Durch das Senden dieser SMS werden bei den Mobilfunkanbieter Datensätze erzeugt über welche der Standort des Verdächtigen ermittelt und Bewegungsprofile erstellt werden können.

Im Jahr 2013 wurden in Mecklenburg-Vorpommern allein durch die Landespolizei 22.817, und damit mehr als doppelt so viele wie noch im Vorjahr, der „Stillen SMS“ versandt.


Grundsätzlich darf das Mittel der „Stillen SMS“ nur bei richterlich angeordneten Telekommunikationsüberwachungsmaßnahmen eingesetzt werden, deren Voraussetzung wiederum das Vorliegen einer schwereren Straftat ist.


 Darüber hinaus mußte die Landesregierung allerdings einräumen, daß auch im Bereich des „Verfassungsschutzes“ die „Stille SMS“ in „wenigen Einzelfällen“ eingesetzt wurde. Weitere Einzelheiten gab sie nicht heraus und verwies auf den Geheimschutz. Allein der Parlamentarischen Kontrollkommission des Landtags werde dazu berichtet.

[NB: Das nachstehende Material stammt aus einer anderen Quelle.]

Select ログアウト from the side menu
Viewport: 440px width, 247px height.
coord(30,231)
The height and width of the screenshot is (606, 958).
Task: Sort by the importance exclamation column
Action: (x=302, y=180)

Der Kontrollkommission gehören nach einer Gesetzesänderung nach dem Landtagseinzug der NPD im Jahr 2006 allein Vertreter der sog. demokratischen Parteien an, da das Verhältnis dem Wahlergebnis angepasst wurde.


Da weder Landesregierung noch Politiker der Pseudoopposition müde werden, zu betonen, daß es sich beim „Rechtsextremismus“ in Mecklenburg-Vorpommern um die größte gesellschaftliche Herausforderung handle, liegt zum einen auf der Hand, daß sich die „verfassungsschützende“ SMS gegen nationale Oppositionelle richten und zum anderen, daß von den Kontrollierenden nicht zu erwarten ist, daß sie die staatlichen Dienste in ihre Schranken weisen werden.



In einem MUPINFO vorliegenden Fall wurde ein Oppositioneller in Brandenburg ohne das Vorliegen auch nur einer einzigen Straftat mehr als 10 Jahre lückenlos abgehört und bespitzelt. In den Papieren über welche die G10-Kommission zu entscheiden hatte, änderte sich dabei lediglich halbjährlich das Datum und der Abhörzeitraum. Staatstragende Praxis in den Landtagen der Bundesrepublik.